* _INFORMATION_:
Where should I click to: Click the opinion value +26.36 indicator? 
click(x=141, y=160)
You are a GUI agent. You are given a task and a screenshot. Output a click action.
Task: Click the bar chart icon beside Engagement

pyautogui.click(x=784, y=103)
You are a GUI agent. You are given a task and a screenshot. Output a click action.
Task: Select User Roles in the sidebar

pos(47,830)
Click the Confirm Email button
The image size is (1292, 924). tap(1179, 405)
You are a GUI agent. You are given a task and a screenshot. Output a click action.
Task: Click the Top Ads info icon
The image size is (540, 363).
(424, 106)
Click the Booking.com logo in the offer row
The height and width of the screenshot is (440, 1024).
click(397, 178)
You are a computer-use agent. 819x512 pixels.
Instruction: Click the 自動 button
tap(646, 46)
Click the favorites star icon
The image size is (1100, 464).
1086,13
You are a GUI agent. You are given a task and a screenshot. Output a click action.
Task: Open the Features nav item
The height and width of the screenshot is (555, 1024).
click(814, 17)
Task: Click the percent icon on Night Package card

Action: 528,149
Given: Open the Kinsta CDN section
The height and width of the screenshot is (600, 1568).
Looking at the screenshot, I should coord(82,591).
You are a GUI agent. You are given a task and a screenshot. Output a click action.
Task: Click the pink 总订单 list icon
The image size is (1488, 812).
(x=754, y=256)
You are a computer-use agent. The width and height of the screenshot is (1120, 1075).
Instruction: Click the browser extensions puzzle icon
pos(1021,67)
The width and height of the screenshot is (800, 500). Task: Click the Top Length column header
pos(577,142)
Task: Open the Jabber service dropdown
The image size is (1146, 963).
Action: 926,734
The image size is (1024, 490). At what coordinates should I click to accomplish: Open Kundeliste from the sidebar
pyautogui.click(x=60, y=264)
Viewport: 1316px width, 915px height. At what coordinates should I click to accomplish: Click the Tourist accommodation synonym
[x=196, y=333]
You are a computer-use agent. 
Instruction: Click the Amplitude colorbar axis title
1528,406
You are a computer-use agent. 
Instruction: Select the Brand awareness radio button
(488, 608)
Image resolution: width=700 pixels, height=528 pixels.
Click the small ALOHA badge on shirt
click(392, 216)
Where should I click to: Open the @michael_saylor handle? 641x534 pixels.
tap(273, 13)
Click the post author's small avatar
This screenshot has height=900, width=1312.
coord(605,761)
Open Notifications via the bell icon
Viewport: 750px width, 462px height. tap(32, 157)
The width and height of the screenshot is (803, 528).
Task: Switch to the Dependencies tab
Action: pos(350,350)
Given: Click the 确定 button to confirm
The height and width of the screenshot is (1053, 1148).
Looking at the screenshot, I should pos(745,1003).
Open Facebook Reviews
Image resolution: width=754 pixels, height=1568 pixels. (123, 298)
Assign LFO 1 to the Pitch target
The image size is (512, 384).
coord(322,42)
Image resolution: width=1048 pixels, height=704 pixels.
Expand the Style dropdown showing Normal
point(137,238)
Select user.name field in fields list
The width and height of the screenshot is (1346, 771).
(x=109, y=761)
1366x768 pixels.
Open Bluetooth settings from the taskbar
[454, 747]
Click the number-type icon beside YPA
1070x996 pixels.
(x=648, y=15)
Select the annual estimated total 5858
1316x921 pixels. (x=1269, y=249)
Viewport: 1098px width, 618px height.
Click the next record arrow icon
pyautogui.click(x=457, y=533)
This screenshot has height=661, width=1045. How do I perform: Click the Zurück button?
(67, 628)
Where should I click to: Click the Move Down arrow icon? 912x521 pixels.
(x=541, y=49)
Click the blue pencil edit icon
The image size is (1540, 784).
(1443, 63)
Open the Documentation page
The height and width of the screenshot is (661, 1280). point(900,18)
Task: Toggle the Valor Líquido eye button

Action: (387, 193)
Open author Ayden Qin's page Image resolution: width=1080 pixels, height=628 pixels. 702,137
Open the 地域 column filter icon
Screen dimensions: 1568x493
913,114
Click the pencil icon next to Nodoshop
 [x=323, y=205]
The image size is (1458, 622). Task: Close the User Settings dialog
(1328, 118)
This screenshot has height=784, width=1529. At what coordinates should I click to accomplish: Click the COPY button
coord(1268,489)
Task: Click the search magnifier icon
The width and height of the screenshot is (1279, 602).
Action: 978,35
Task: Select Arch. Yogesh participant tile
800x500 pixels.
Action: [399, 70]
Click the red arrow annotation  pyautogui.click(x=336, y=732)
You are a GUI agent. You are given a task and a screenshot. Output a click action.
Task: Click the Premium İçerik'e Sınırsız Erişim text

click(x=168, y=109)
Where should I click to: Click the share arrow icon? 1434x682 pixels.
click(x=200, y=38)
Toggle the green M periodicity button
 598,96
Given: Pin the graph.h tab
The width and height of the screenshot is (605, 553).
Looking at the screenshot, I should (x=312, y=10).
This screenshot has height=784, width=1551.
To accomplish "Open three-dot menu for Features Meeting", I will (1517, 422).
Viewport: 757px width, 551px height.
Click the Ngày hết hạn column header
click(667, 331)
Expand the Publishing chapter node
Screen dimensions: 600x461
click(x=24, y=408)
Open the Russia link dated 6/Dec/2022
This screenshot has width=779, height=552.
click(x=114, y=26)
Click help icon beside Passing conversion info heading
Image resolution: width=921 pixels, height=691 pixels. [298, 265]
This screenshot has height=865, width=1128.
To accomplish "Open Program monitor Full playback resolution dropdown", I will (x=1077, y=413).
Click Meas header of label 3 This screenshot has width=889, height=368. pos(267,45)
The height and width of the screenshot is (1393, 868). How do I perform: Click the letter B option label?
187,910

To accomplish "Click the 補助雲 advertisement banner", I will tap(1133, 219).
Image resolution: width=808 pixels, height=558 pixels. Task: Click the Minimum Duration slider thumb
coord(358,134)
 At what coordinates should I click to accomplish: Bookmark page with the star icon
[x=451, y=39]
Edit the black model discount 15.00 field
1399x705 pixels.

* _EXERCISE OBJECTIVE_: Copy the entries above exactly, leaving none out.

* _WRITTEN REPLY_:
Where should I click to: Click the opinion value +26.36 indicator? 
click(x=141, y=160)
You are a GUI agent. You are given a task and a screenshot. Output a click action.
Task: Click the bar chart icon beside Engagement

pyautogui.click(x=784, y=103)
You are a GUI agent. You are given a task and a screenshot. Output a click action.
Task: Select User Roles in the sidebar

pos(47,830)
Click the Confirm Email button
The image size is (1292, 924). tap(1179, 405)
You are a GUI agent. You are given a task and a screenshot. Output a click action.
Task: Click the Top Ads info icon
The image size is (540, 363).
(424, 106)
Click the Booking.com logo in the offer row
The height and width of the screenshot is (440, 1024).
click(397, 178)
You are a computer-use agent. 819x512 pixels.
Instruction: Click the 自動 button
tap(646, 46)
Click the favorites star icon
The image size is (1100, 464).
1086,13
You are a GUI agent. You are given a task and a screenshot. Output a click action.
Task: Open the Features nav item
The height and width of the screenshot is (555, 1024).
click(814, 17)
Task: Click the percent icon on Night Package card

Action: 528,149
Given: Open the Kinsta CDN section
The height and width of the screenshot is (600, 1568).
Looking at the screenshot, I should coord(82,591).
You are a GUI agent. You are given a task and a screenshot. Output a click action.
Task: Click the pink 总订单 list icon
The image size is (1488, 812).
(x=754, y=256)
You are a computer-use agent. The width and height of the screenshot is (1120, 1075).
Instruction: Click the browser extensions puzzle icon
pos(1021,67)
The width and height of the screenshot is (800, 500). Task: Click the Top Length column header
pos(577,142)
Task: Open the Jabber service dropdown
The image size is (1146, 963).
Action: 926,734
The image size is (1024, 490). At what coordinates should I click to accomplish: Open Kundeliste from the sidebar
pyautogui.click(x=60, y=264)
Viewport: 1316px width, 915px height. At what coordinates should I click to accomplish: Click the Tourist accommodation synonym
[x=196, y=333]
You are a computer-use agent. 
Instruction: Click the Amplitude colorbar axis title
1528,406
You are a computer-use agent. 
Instruction: Select the Brand awareness radio button
(488, 608)
Image resolution: width=700 pixels, height=528 pixels.
Click the small ALOHA badge on shirt
click(392, 216)
Where should I click to: Open the @michael_saylor handle? 641x534 pixels.
tap(273, 13)
Click the post author's small avatar
This screenshot has height=900, width=1312.
coord(605,761)
Open Notifications via the bell icon
Viewport: 750px width, 462px height. tap(32, 157)
The width and height of the screenshot is (803, 528).
Task: Switch to the Dependencies tab
Action: pos(350,350)
Given: Click the 确定 button to confirm
The height and width of the screenshot is (1053, 1148).
Looking at the screenshot, I should pos(745,1003).
Open Facebook Reviews
Image resolution: width=754 pixels, height=1568 pixels. (123, 298)
Assign LFO 1 to the Pitch target
The image size is (512, 384).
coord(322,42)
Image resolution: width=1048 pixels, height=704 pixels.
Expand the Style dropdown showing Normal
point(137,238)
Select user.name field in fields list
The width and height of the screenshot is (1346, 771).
(x=109, y=761)
1366x768 pixels.
Open Bluetooth settings from the taskbar
[454, 747]
Click the number-type icon beside YPA
1070x996 pixels.
(x=648, y=15)
Select the annual estimated total 5858
1316x921 pixels. (x=1269, y=249)
Viewport: 1098px width, 618px height.
Click the next record arrow icon
pyautogui.click(x=457, y=533)
This screenshot has height=661, width=1045. How do I perform: Click the Zurück button?
(67, 628)
Where should I click to: Click the Move Down arrow icon? 912x521 pixels.
(x=541, y=49)
Click the blue pencil edit icon
The image size is (1540, 784).
(1443, 63)
Open the Documentation page
The height and width of the screenshot is (661, 1280). point(900,18)
Task: Toggle the Valor Líquido eye button

Action: (387, 193)
Open author Ayden Qin's page Image resolution: width=1080 pixels, height=628 pixels. 702,137
Open the 地域 column filter icon
Screen dimensions: 1568x493
913,114
Click the pencil icon next to Nodoshop
 [x=323, y=205]
The image size is (1458, 622). Task: Close the User Settings dialog
(1328, 118)
This screenshot has height=784, width=1529. At what coordinates should I click to accomplish: Click the COPY button
coord(1268,489)
Task: Click the search magnifier icon
The width and height of the screenshot is (1279, 602).
Action: 978,35
Task: Select Arch. Yogesh participant tile
800x500 pixels.
Action: [399, 70]
Click the red arrow annotation  pyautogui.click(x=336, y=732)
You are a GUI agent. You are given a task and a screenshot. Output a click action.
Task: Click the Premium İçerik'e Sınırsız Erişim text

click(x=168, y=109)
Where should I click to: Click the share arrow icon? 1434x682 pixels.
click(x=200, y=38)
Toggle the green M periodicity button
 598,96
Given: Pin the graph.h tab
The width and height of the screenshot is (605, 553).
Looking at the screenshot, I should (x=312, y=10).
This screenshot has height=784, width=1551.
To accomplish "Open three-dot menu for Features Meeting", I will (1517, 422).
Viewport: 757px width, 551px height.
Click the Ngày hết hạn column header
click(667, 331)
Expand the Publishing chapter node
Screen dimensions: 600x461
click(x=24, y=408)
Open the Russia link dated 6/Dec/2022
This screenshot has width=779, height=552.
click(x=114, y=26)
Click help icon beside Passing conversion info heading
Image resolution: width=921 pixels, height=691 pixels. [298, 265]
This screenshot has height=865, width=1128.
To accomplish "Open Program monitor Full playback resolution dropdown", I will (x=1077, y=413).
Click Meas header of label 3 This screenshot has width=889, height=368. pos(267,45)
The height and width of the screenshot is (1393, 868). How do I perform: Click the letter B option label?
187,910

To accomplish "Click the 補助雲 advertisement banner", I will tap(1133, 219).
Image resolution: width=808 pixels, height=558 pixels. Task: Click the Minimum Duration slider thumb
coord(358,134)
 At what coordinates should I click to accomplish: Bookmark page with the star icon
[x=451, y=39]
Edit the black model discount 15.00 field
1399x705 pixels.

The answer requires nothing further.